In that task, Francis has worked to collaborate with Ecumenical Patriarch Bartholomew, in Istanbul, who serves as the spiritual leader of the Orthodox Church. But he knows that the real player in the Orthodox world is the Russian Orthodox Church, due to its size and relationship with the Russian state. Of the 260 million Orthodox Christians worldwide, almost 40 percent live in Russia according to the 2011 Pew Forum on Religion and Public Life’s study Global Christianity.
These days, the Vatican has a network of diplomats who have developed working relations with their counterparts in the Russian Orthodox Church. Francis’ circle of advisors includes a much-respected nuncio to Moscow, Slovenian Ivan Jurkovič, who also served as nuncio to Ukraine (2004-2011) and Belarus (2001-2004). At Francis’ side when he met Putin was Monsignor Lisvaldas Kulbokas, a towering 41-year-old Lithuanian whose last job was First Secretary in the Moscow nunciature.
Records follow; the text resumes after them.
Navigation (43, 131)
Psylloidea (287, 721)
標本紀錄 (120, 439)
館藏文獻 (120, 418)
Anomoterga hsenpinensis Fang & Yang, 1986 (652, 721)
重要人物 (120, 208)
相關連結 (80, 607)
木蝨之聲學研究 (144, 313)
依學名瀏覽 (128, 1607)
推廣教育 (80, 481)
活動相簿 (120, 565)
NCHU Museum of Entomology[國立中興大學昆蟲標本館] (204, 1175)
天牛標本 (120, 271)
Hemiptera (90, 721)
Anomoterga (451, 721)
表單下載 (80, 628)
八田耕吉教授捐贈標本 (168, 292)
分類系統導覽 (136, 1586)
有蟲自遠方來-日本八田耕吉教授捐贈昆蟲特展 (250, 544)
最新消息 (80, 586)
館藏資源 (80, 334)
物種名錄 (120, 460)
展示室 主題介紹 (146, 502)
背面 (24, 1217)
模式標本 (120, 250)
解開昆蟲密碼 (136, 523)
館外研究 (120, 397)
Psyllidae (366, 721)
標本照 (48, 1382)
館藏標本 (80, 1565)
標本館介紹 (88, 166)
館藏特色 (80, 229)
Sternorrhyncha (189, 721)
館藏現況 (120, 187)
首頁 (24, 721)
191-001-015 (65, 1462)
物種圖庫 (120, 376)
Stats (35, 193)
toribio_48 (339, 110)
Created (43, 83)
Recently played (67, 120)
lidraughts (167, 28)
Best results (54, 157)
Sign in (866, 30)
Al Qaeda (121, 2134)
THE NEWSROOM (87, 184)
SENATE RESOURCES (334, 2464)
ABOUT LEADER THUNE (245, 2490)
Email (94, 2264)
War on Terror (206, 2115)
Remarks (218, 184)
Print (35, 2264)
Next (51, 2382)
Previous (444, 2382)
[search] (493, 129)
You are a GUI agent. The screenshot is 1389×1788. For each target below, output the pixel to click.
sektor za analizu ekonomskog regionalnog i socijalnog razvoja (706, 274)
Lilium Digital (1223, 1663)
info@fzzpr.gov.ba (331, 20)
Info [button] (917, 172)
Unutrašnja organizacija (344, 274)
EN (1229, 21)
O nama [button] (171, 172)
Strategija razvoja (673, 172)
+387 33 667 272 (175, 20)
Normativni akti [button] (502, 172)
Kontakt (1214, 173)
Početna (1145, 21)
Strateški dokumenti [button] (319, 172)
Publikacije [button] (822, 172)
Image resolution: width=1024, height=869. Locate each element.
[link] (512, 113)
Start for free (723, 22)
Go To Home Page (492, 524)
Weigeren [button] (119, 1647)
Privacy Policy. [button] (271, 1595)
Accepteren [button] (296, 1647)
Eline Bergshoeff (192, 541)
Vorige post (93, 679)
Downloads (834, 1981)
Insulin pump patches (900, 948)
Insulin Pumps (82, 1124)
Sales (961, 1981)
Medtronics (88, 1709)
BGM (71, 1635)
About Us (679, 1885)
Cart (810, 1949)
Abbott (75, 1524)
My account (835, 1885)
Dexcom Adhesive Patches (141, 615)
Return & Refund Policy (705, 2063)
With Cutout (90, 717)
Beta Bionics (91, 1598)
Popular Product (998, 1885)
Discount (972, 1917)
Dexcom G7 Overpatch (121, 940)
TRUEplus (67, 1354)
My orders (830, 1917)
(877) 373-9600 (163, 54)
Parolin, key to the Vatican’s role brokering a U.S.-Cuban normalization agreement last December, has also established his bona fides with the Russian Orthodox Church: Patriarch Kirill recently praised Francis and Parolin for “avoiding unilateral assessments” regarding the Ukraine conflict in a speech to the Russian Ministry of Foreign Affairs’ Diplomatic Academy.
Since the fall of Communism, successive popes have dreamed of meeting the Russian Orthodox Patriarch on Russian soil. It would be a powerful sign that Christianity had overcome a central historical rupture allowing the Church “to breath with two lungs,” in Pope John Paul’s words. Flying back from Turkey last year, Francis said, “I told Patriarch Kirill, we can meet wherever you want, you call me and I’ll come.” Any papal invitation must be endorsed by both a head of state and national religious leaders, and generally requires extensive coordination between the respective foreign ministries. While Francis and Putin were meeting this week, Sergey Lavrov and, Archbishop Gallagher were together. Further, a little noticed item on the Vatican’s agenda is a June 20 meeting between Metropolitan Hilarion, chairman of the Russian Orthodox Church’s Department for External Church Relations (effectively the church’s foreign minister) and Cardinal Parolin. Hilarion has been a harsh critic of the UGCC, accusing its leader, Major Archbishop Sviatoslav Shevchuk, of fomenting war. Hilarion is also allied with the more conservative side of the Russian Orthodox Church, meaning, if he endorses a papal visit to Russia, it will probably happen.
MEET AND GREET
In their meeting, which lasted 50 minutes, Francis and Putin discussed the conflict in Ukraine and turmoil in the Middle East, according to a Vatican communiqué. Francis reportedly said “we” must engage in a “sincere and great effort” to achieve peace through dialog, respect the Minsk accords, and allow humanitarian assistance into Donbas. How to protect religious minorities in Syria and Iraq was the other dominant topic. The Vatican expects to remain engaged in these and other political problems: A new office for pontifical mediation is in the works.
Whatever happens, Francis has extended to Putin the respect the Russian leader craves. Francis is determined to position the Catholic Church as a neutral interlocutor, balanced with regard to the worldviews of West and East, South, and North. And in doing so, over the objections of the West, he might achieve the peace that the West so desperately needs.